(Testo da esaminare)
»»
Lombardia, ambiente ferito a morte: "Inquinare è un delitto, che paghino"

L’impietosa mappa di Legambiente comincia dalla diossina di Seveso

Il 10 luglio 1976 all’Icmesa è esploso un reattore che ha provocato una nube tossica

Il 10 luglio 1976 all’Icmesa è esploso un reattore che ha provocato una nube tossica

Milano, 23 maggio 2015 -  Terra di fuoco  e di fabbriche ad orologeria, terra produttiva che ha lasciato mostri che continuano a mordere sotto le coltivazioni, sotto l’asfalto e sotto la falda. La Lombardia industriale pesa come piombo nel Bresciano, il Mantovano e il Cremonese. Tutto è incominciato alle porte di Monza, a Seveso, e la diossina che 40 anni dopo non è possibile domare, tutto continua con la Caffaro di Brescia, la Tamoil di Ostiglia e i poli petroliferi e chimici che hanno divorato migliaia di metri cubi sui quali vive, da sempre, l’uomo.  "Bisogna riconoscere che la Lombardia ha fatto più sforzi rispetto alle altre regioni. Abbiamo siti inquinanti da fare impressione che sono emersi con le industrie dismesse e anche no, centinaia e migliaia di siti che rappresentano un problema enorme. Perché? Perché non c’è più chi ha inquinato, e noi dobbiamo gestire il lascito senza avere gli strumenti come quel 'Super found' negli Stati Uniti che garantisce la bonifica versando allo Stato il giusto prezzo da pagare prima di chiudere. Da noi non esiste niente di tutto questo e le colpe dei padri non possono che ricadere sui figli". Damiano Di Simine, presidente lombardo di Legambiente, elenca l’impietosa realtà che circonda il Nord del benessere: "I bresciani hanno ragione: la Caffaro ha prodotto sostanze inquinanti stabili, che non si degradano, proprio come la diossina. E le bonifiche, oltre al problema di reperimento di denaro, obbligano al rapporto con la malavita, unici operatori che accettano rischi onerosi: il caso Locatelli dei rifiuti illeciti sotto la Brebemi ne è un esempio". Dai danni ambientali della ricchezza, al cappio della mafia per liberarsene: "Scava che ti scava le terre vanno nelle mani dell’operatore autorizzato che però non le consegna in discarica o che le mescola con terre pulite". La bonifica dei siti urbani è una scommessa. È sempre la Caffaro di Brescia l’esempio più triste: le industrie fino agli anni ’80 si estendevano fino alle città e l’edilizia si arresta lì, dove trova l’ostacolo dei terreni inquinati.
««
(Obiettivo dell'esercizio)
Rispondi alle domande sull'articolo dedicato all'inquinamento in Lombardia.
(a) In quale data è esploso il reattore all'Icmesa?
(b) Quale carica ricopre Damiano Di Simine?
(c) Fino a quale periodo le industrie si estendevano fino alle città?

(Dati forniti)
»»
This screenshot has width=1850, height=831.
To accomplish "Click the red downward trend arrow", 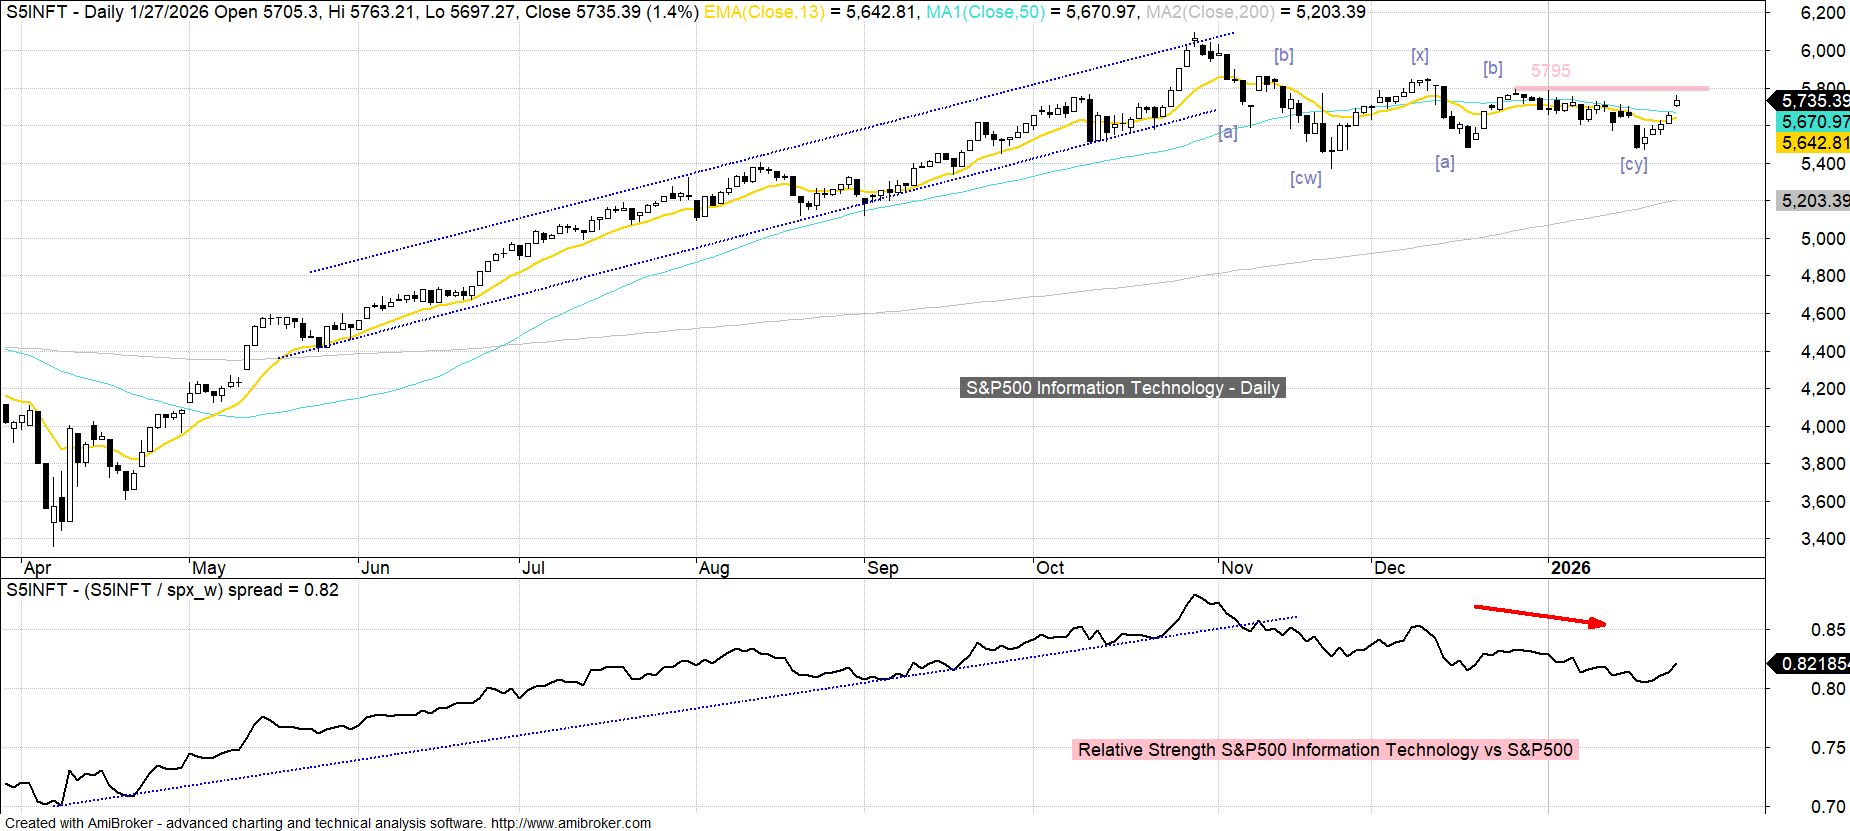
««
(La tua risposta)
(a) Il 10 luglio 1976.
(b) È presidente lombardo di Legambiente.
(c) Fino agli anni '80.